Feb 04, 2012
The DSDS was not just talk. It also saw the launch of a book that deals comprehensively with agriculture and climate change.
New Delhi: On the second day of the Delhi Sustainable Development Summit (DSDS) 2012, the French Development Agency (AFD), The Energy and Resources Institute (TERI) and the Institute for Sustainable Development and International Relations (IDDRI ) released a book titled Development, Environment and Food: Towards Agricultural Change?
The book is a part of series A Planet for Life, an annual publication on sustainable development prepared under the scientific leadership of leading figures in the field.
"One major problem that the agriculture cycle has to deal with is climate change. Looking into the agricultural scenario, if climate change crosses certain thresholds, it would result in decreasing our current rates of food supply," said Dr R.K. Pachauri, Director-General, TERI.

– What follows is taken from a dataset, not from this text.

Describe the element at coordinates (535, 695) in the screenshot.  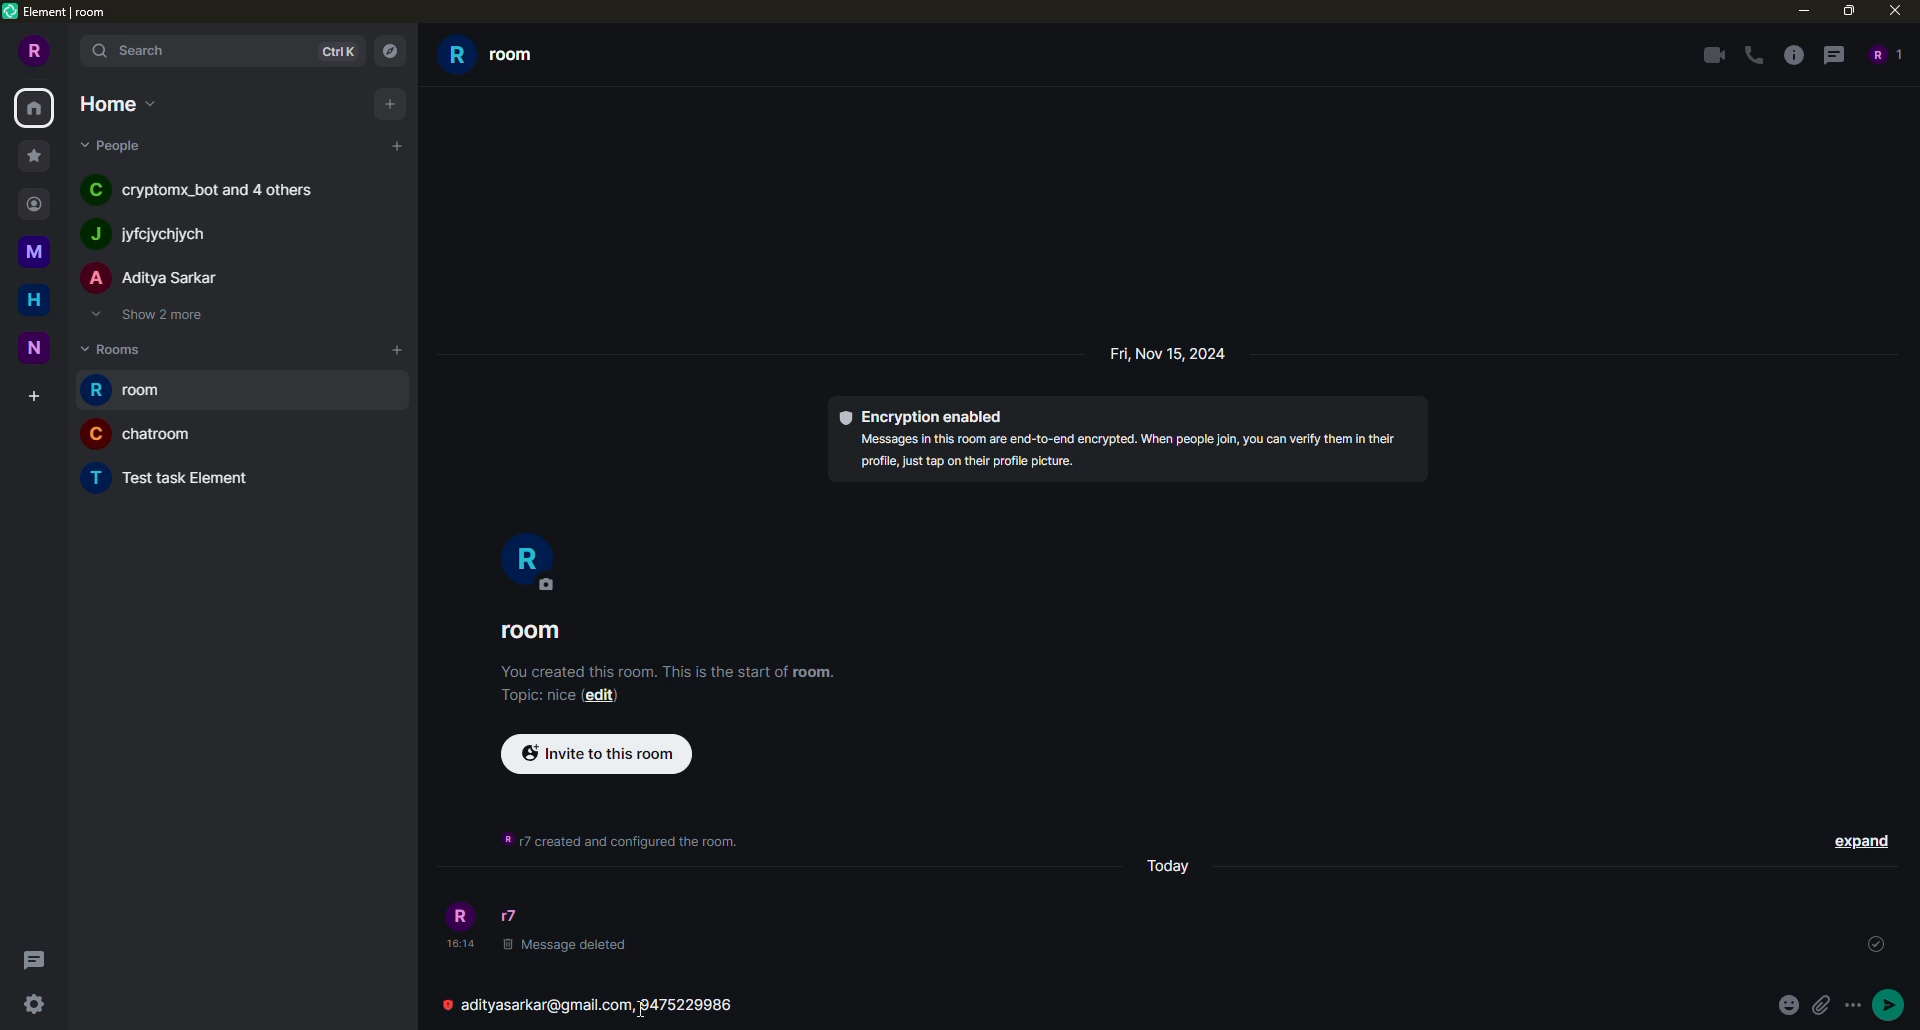
I see `topic` at that location.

Laurence Tubiana, Director of IDDRI said that the book addresses the central issue of development today – agriculture and food security. Very soon the world will have to feed nine billion people, but if we continue with the same lifestyles and policies, it would be impossible for the world to nourish them. The book calls for a technological and an economic revolution to produce more food in a sustainable way.
To help us take on the challenges posed by development, food security and environment, the book makes us aware how crucial it is to change our vision about agriculture to achieve food security in a sustainable manner.
This book provides a wealth of analysis from over 50 experts to discuss the links between sustainable development and agriculture, said Prof. Pierre Jacquet, Chief Economist, AFD.
Highlighting the impact such books can have in improving livelihood of the farmers, environment activist and the editor of Sanctuary Asia, Bittu Sahgal pointed that farmers in India are not even aware what change in weather pattern means. A large number of farmers have and still are committing suicide. The man who dies is the farmer; the man who kills is the policy maker. If this book can change the policy makers, the book has done its job, said Sahgal.
Divided into 15 chapters, the book explores into the diversity of food and agricultural issues. It analyses the whole food chain - from agricultural R&D, to farmers and farming systems, down to agro industries and consumers.